What is Prevent2Thrive?
A national program to stop and reverse type 2 diabetes at its earliest stage, reaching the communities most affected and least served, so every Australian can thrive.
Detect early
Two million Australians have pre-diabetes and don’t know it. Prevent2Thrive aims to bring a simple finger-prick test (HbA1C- fast, same-day, no fasting), into the places people already trust (e.g clinics, pharmacies, at home) to detect risk before symptoms appear, and early enough to turn it around.
Prevent together
Detection alone isn't enough, it needs to be paired with action. Across rural, regional and remote Australia, we are working hand in hand with local communities to co-design culturally safe, community-led lifestyle prevention programs that help people turn their risk around and stop the progression to type 2 diabetes, close to home.
Change the system
Real prevention can’t rest on individual willpower alone. Prevent2Thrive will work on new ways to screen for pre-diabetes, develop at-home testing and smart digital tools, launch public awareness campaigns, and work with primary health care services, communities and government to make early detection and lifestyle support routine, funded and scalable across Australia.
Why this matters
Type 2 diabetes isn’t inevitable. It’s largely preventable, and in its early stages, reversible. Yet 2 million Australians are living with pre-diabetes, most of them unaware, and the burden falls hardest on the communities the system serves least. Aboriginal and Torres Strait Islander people face around three times the risk, and when diabetes is missed, the consequences are severe: heart attack and stroke, kidney failure, blindness and amputation. The cost to individuals, families, the health system, and the nation is enormous: around $17.6 billion a year. The evidence is clear and the partnerships are ready. Prevent2Thrive is how we finally act.
What we're changing
Australia has no systematic way to catch diabetes early. There’s no national screening program, and no reliable pathway from “you’re at risk” to “here’s your support.” So people slip through, and the ones who fall furthest are the same ones carrying the heaviest burden: Aboriginal and Torres Strait Islander communities, culturally and linguistically diverse and refugee populations, and people in regional and remote Australia. Lifestyle programs like Diabetes Victoria’s LIFE! exist and work, but they rely on referral systems that are under-resourced. The problem is not whether prevention works. The problem is that the front door- early detection- has never been a funding priority.
Prevent2Thrive works across eight interconnected pillars: public awareness, screening and early detection, lifestyle support, community engagement, digital innovation, collaborative healthcare, health economics and government leadership.
We have designed a whole-of-system model that closes the gap between risk and action. Australia’s unique diabetes innovation hub - ACADI (Australian Centre for Accelerating Diabetes Innovations) is collaborating with a range of partners, including Diabetes Victoria, the Peter Doherty Institute's Walking Together program in Galiwin’ku (Marrtjin Limurr Rrambaŋin Guŋga’yun Yolŋu’-Yulŋuny Mala), as well as community partners in Shepparton and Dandenong.
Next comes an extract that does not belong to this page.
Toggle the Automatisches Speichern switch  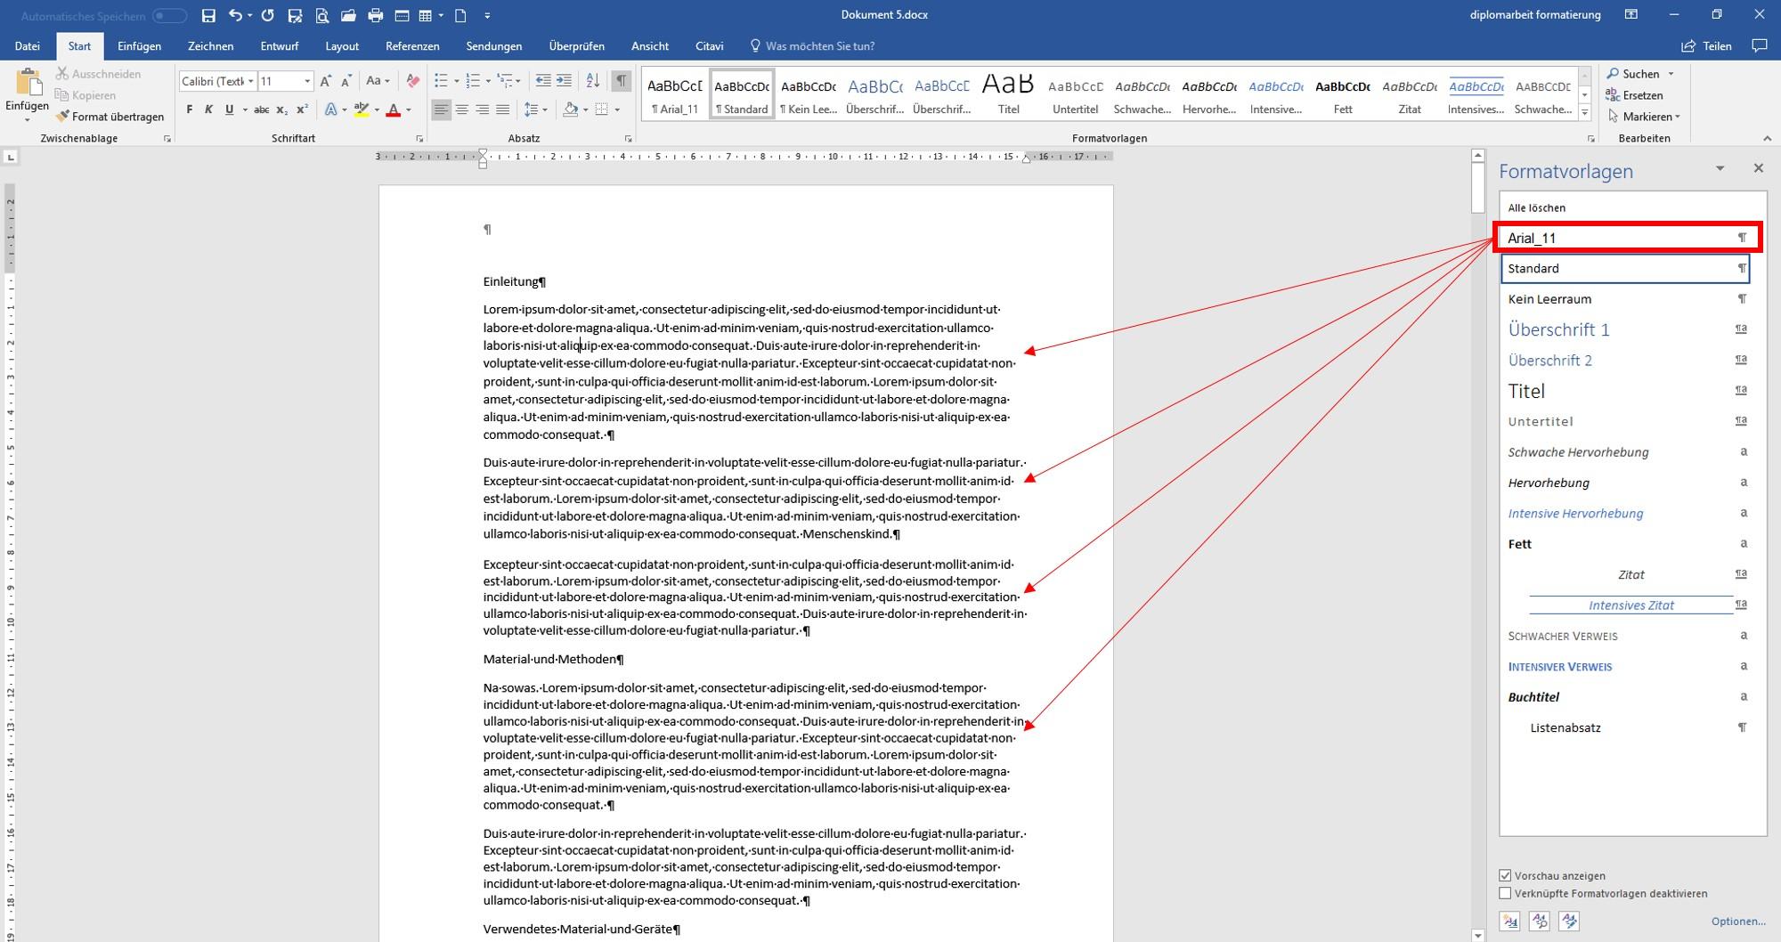[x=169, y=16]
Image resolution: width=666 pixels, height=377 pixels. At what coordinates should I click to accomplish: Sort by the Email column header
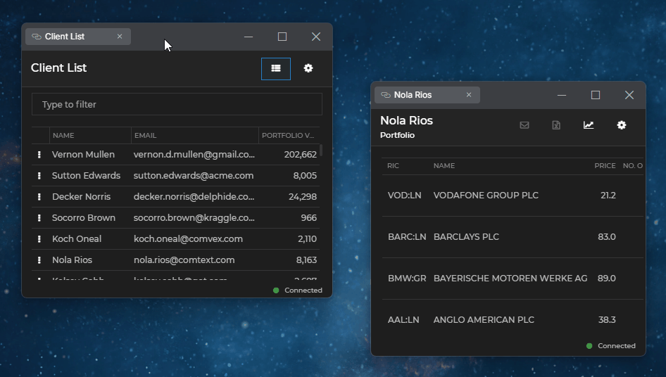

Our UniMelb leadership team
Professor Elif Ekinci
Professor Ekinci heads the Department of Medicine at the University of Melbourne and leads diabetes research at Austin Health. As inaugural Director of ACADI — Australia's national diabetes research centre — she brings the partnerships, infrastructure and translational expertise to drive Prevent2Thrive from pilot to national scale.
Professor Beverley-Ann Biggs
Professor Biggs leads a multidisciplinary group spanning infectious diseases, maternal and child health, Indigenous global health, with extensive experience in remote Indigenous communities in Northeast Arnhem Land, Vietnam and Bangladesh, and refugee health research programs in Australia.
Dr Sarah Hanieh
Dr Hanieh brings expertise in nutrition, digital health and creative health communication. Her work translating complex health information into accessible, culturally resonant tools directly supports Prevent2Thrive's community engagement and digital prevention strategies.
Dr Hasthi Dissanayake
Dr Dissanayake brings expertise in cardiometabolic physiology and community-led chronic disease prevention research. Her work co-designing and evaluating culturally safe lifestyle programs in remote Aboriginal communities directly supports Prevent2Thrive's approach to turning diabetes risk into sustained, community-owned action.
Mariam Hachem
Mariam Hachem is Trial Manager for the FlashGM Study, Australia's first randomised controlled, multi-centre clinical trial for Indigenous Australians with type 2 diabetes using flash glucose monitoring technology. Her expertise spans clinical trial management, Indigenous health research and diabetes care delivery.